Lorin Cassidy Wolfe runs global continuous improvement at Johnson Controls and previously served as a private equity partner and Danaher divisional executive. Her expertise in lean business systems aligns with the operational transformation CEO Todd Seyfert announced in June 2025.
Board Chair John Cosentino framed the changes as bringing "leadership experience in global manufacturing and technology organizations with robust business systems."
Context: Restructuring and Beretta's Interest
The board changes come amid significant turmoil at Ruger:
Restructuring Underway: In June 2025, new CEO Todd Seyfert announced $15-20 million in restructuring costs for 2025, including inventory write-downs, organizational realignment, and severance.

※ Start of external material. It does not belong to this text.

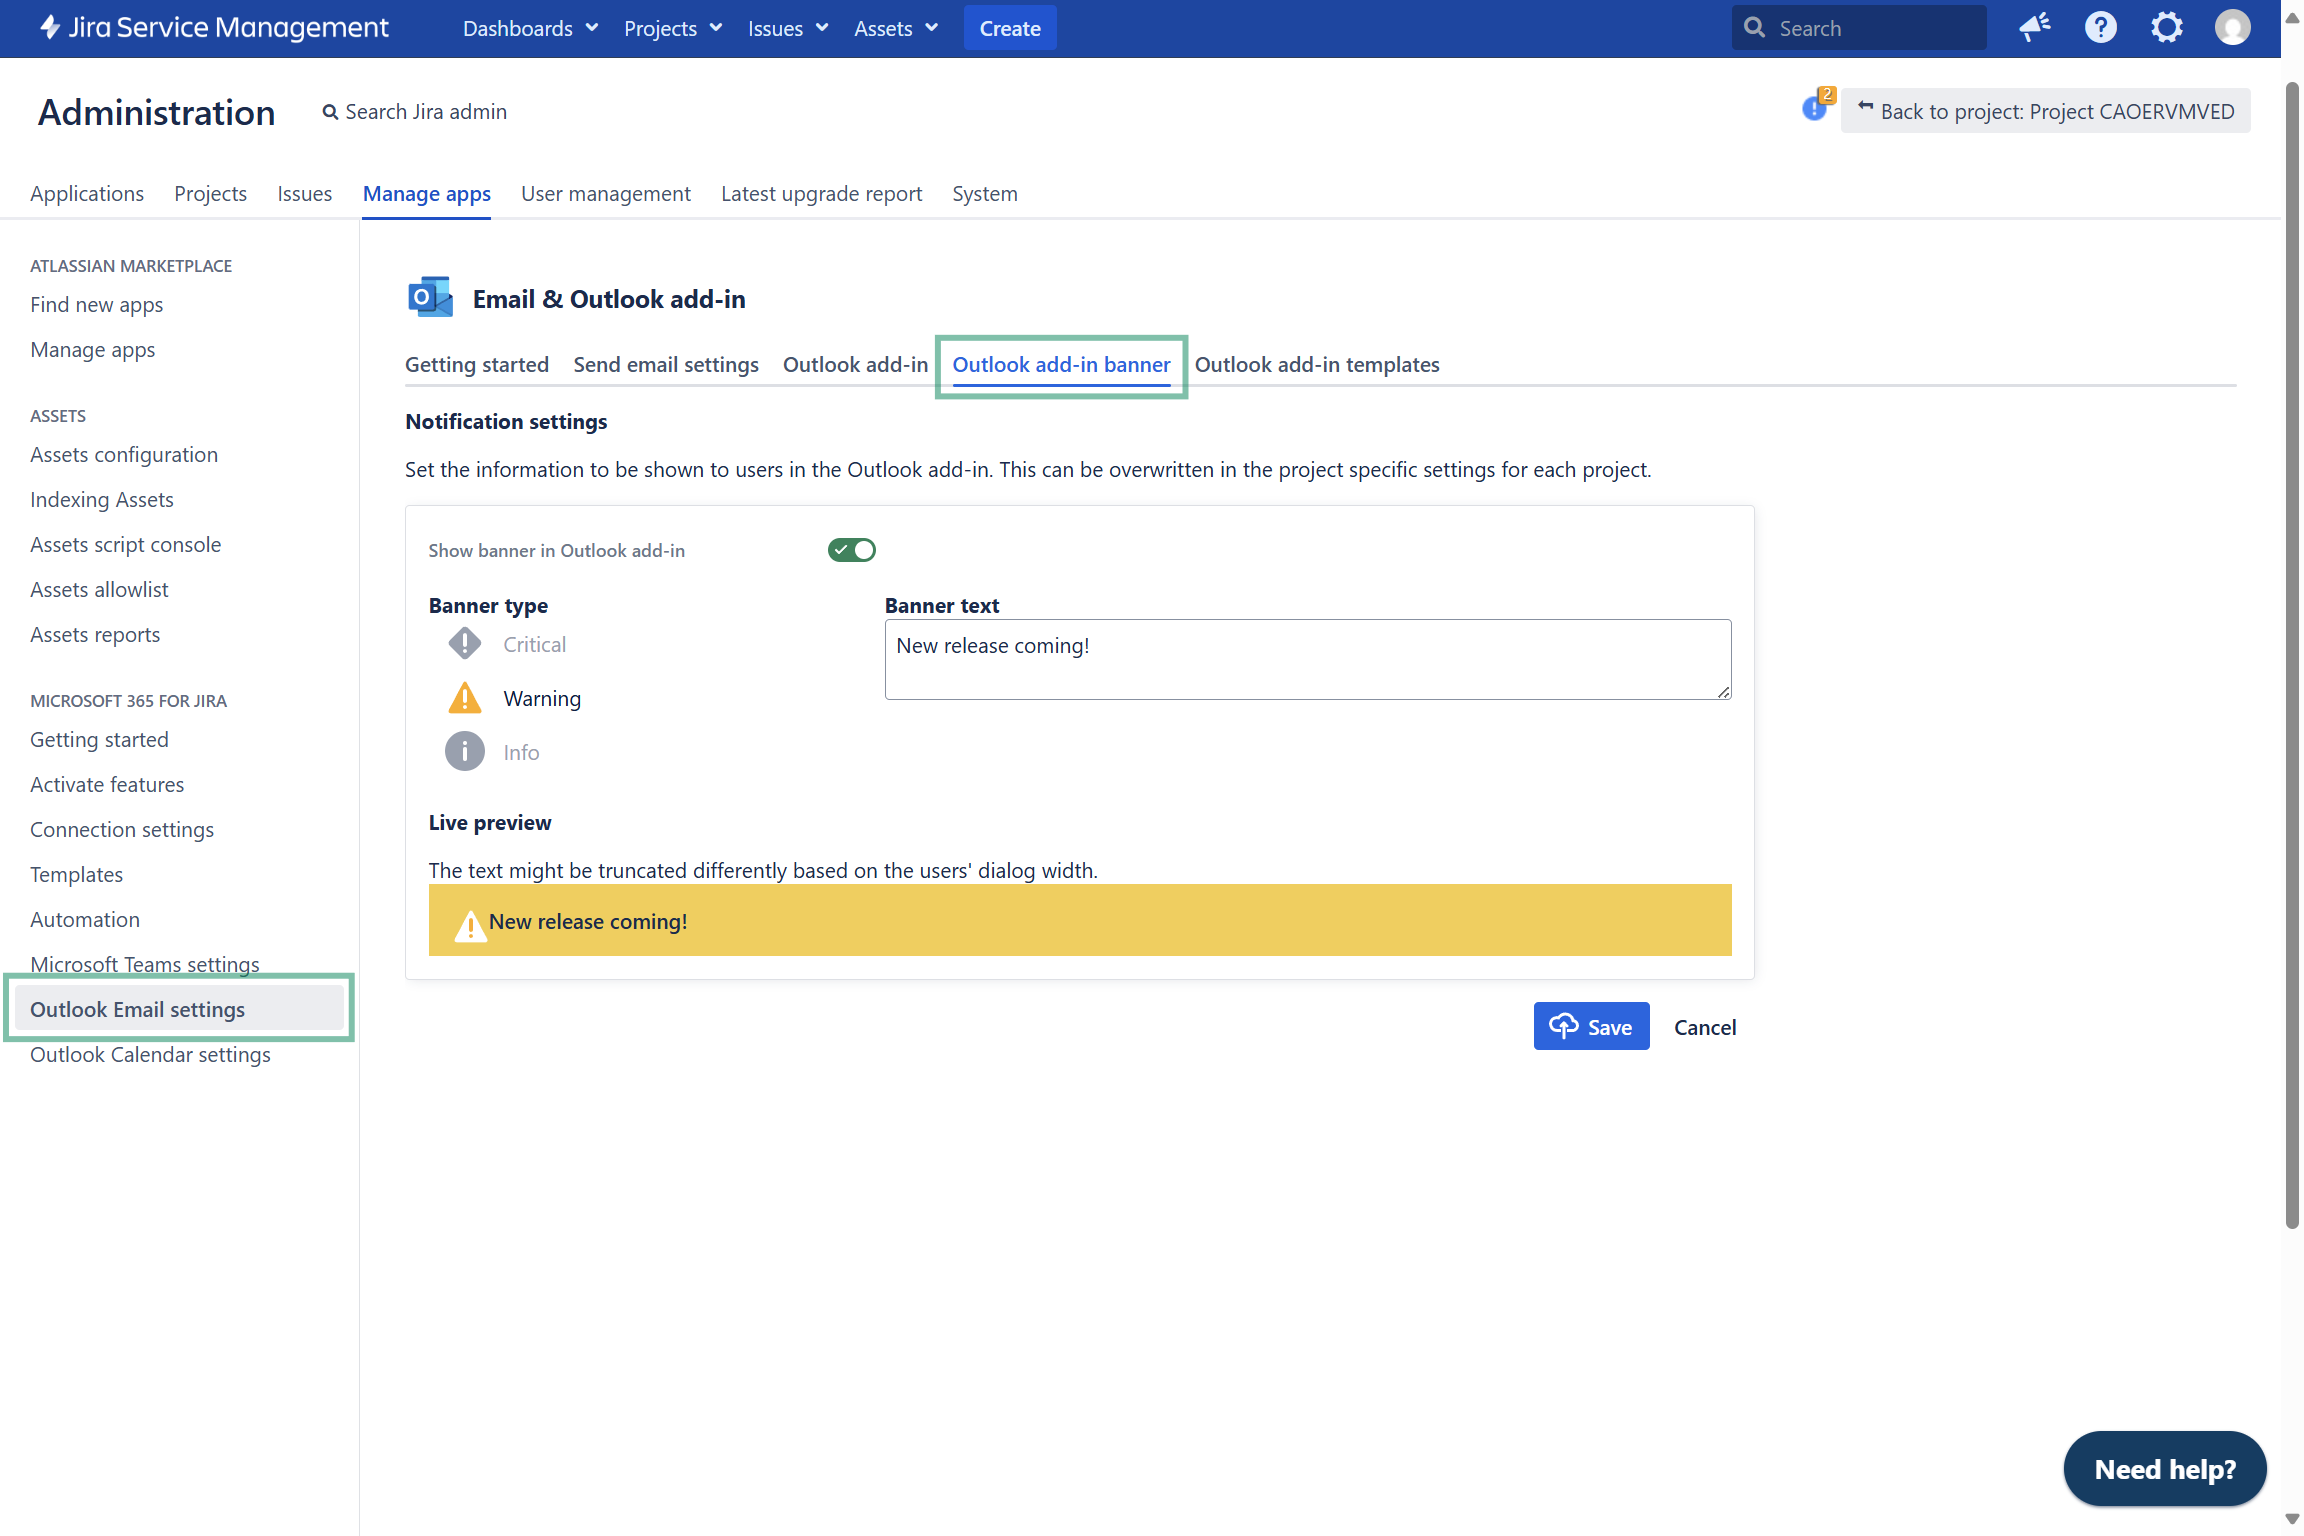This screenshot has width=2304, height=1536.
Task: Click the Outlook app logo icon
Action: (x=431, y=298)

Recent Layoffs: Earlier this month, Ruger cut 63-90 jobs at its Newport, New Hampshire facility—the town's largest employer—citing "cost misalignments."
Beretta Lurking: In October 2025, Ruger adopted a poison pill after Italian gunmaker Beretta disclosed a "significant economic interest" and expressed desire to discuss "operational and strategic collaborations." The rights plan expires October 2026.
Industry Headwinds: CEO Seyfert noted in November 2025 that firearms demand is "below pre-2019 levels," with NICS background checks down roughly 4% year-over-year.
What to Watch
March 2, 2026: Ruger reports Q4 and full-year 2025 results after the close. Given the restructuring charges and layoffs, expect significant earnings pressure.
October 2026: The poison pill expires. Whether Beretta makes another move—or a formal acquisition offer—could depend on Ruger's progress under the new board.
Board Committee Assignments: The company hasn't yet assigned the new directors to committees. Watch for whether operational experts land on the Nominating and Compensation committees previously chaired by departing directors.
The Bottom Line
Ruger is shedding its firearms-industry-insider board in favor of industrial operators who know lean manufacturing, supply chains, and complex transformations. For a gunmaker that's seen revenue fall 27% in three years and faces interest from a strategic acquirer, the pivot makes sense.
The question is whether it comes in time. With the poison pill ticking down, margins compressed, and demand soft, Ruger's new board will need to demonstrate operational progress quickly—or risk becoming a more attractive target for Beretta at a depressed valuation.